### Action item
Where a line in the material beneath contains "computer", count it. Give the number only.

### Source material
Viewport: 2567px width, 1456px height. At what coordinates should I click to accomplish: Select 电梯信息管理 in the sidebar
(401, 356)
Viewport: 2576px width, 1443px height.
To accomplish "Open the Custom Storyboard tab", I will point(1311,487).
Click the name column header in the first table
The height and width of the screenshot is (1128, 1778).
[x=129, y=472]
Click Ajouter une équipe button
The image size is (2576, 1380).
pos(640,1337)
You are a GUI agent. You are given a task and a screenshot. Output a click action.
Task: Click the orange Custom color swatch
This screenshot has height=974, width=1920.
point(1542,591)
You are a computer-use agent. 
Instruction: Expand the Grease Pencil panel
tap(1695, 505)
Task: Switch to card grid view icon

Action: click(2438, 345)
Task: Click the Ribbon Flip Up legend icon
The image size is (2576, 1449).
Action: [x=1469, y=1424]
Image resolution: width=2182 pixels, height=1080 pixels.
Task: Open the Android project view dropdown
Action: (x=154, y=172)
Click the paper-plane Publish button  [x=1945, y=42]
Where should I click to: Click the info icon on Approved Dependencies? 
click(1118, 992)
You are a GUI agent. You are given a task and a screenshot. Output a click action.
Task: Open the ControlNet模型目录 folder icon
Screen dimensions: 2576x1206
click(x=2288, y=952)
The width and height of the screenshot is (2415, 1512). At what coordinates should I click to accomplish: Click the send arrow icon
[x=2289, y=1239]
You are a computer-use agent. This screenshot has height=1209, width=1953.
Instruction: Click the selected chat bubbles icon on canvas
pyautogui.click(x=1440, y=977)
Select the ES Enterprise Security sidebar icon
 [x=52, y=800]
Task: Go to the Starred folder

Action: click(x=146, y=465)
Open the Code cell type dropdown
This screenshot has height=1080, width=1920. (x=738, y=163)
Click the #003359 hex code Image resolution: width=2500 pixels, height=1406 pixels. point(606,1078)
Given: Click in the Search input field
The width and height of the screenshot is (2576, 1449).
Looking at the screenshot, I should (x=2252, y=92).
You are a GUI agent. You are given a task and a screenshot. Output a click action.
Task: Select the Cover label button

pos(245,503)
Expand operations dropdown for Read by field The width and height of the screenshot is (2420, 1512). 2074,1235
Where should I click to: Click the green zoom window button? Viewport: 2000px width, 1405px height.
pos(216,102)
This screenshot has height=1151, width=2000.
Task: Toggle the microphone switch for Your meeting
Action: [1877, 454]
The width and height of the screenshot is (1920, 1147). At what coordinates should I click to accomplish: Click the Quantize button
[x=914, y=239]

### Response
2